Uno di quegli uomini che non si rifugiano nella risposta comoda. Quella da sei politico, come spesso usavano fare i suoi più illustri predecessori quando non sapevano più che pesci pigliare. Se gli fai una domanda, qualunque domanda, lui s’impegna a rispondere. Senza peli sulla lingua. Un uomo vero, verace, sanguigno. Uno così lo si rispetta prima di chiedersi se diventerà o no un grande allenatore. Lui si limita a mettere in campo la squadra secondo le caratteristiche elementari dei suoi uomini, senza cercare soluzioni cervellotiche che portano il più delle volte, alla fine, a uno stato di confusione totale la mente di quei giocatori giovani che ancora devono trovare una loro precisa identità. Raciti è un tecnico che dà del tu ai giocatori, che li protegge come fossero suoi figli, che dice pane al pane e vino al vino. Del resto, tutti quanti ormai non vedono l’ora che passi in fretta questa sciagurata stagione, con l’unico intento di conservare la categoria pensando il prima possibile a pianificare al meglio la prossima, sperando di non bruciare nuovamente l’intero girone d’andata com’è avvenuto quest’anno. E chi meglio di Raciti, uomo di campo, potrebbe prendere a braccetto i suoi ragazzi mettendo le sue spalle larghe a disposizione per prevenire e ripararsi dalla buriana di un campionato che tra squalifiche, sospetti di combine e radiazioni di società, sta offrendo quanto più di marcio e di malato contiene il nostro calcio?

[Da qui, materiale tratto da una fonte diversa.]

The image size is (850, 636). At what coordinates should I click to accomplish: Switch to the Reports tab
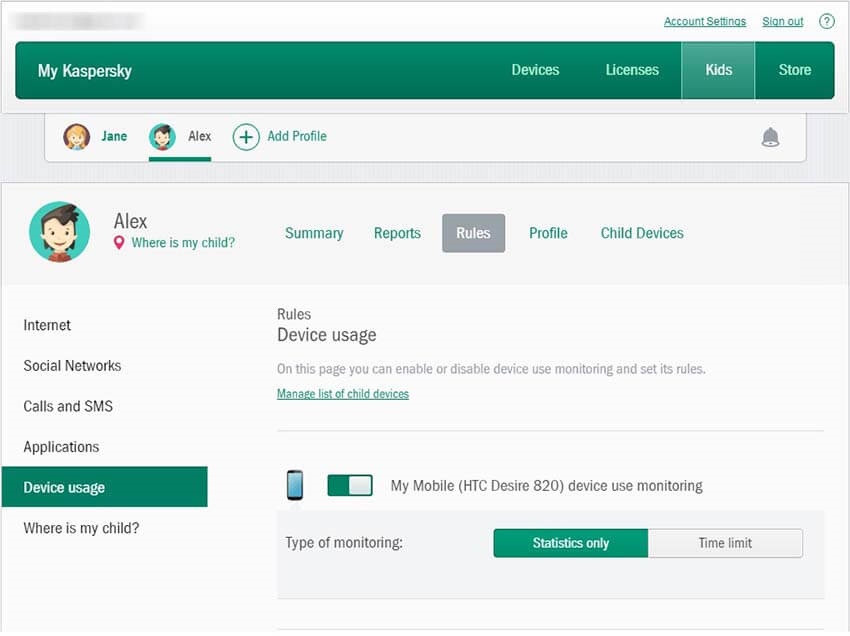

E se fosse proprio il tornare a quei bei tecnici pane e salame dal bel faccione tondo e rubicondo la ricetta giusta per ritrovare il gusto puro e semplice del gioco del calcio che addolciva le nostre domeniche pomeriggio? Perché no. E se così fosse, il problema allenatore noi lo avremmo risolto, e non solo per questa stagione, ma chissà per quanti altri anni. Perché solo chi ha coraggio alla fine la spunta, nel calcio come nella vita, e il nostro di coraggio ne ha da vendere. E ce lo ha dimostrato a più riprese. Perché il suo calcio è così, semplice, ruspante e coraggioso. E allora in bocca al lupo, Mister!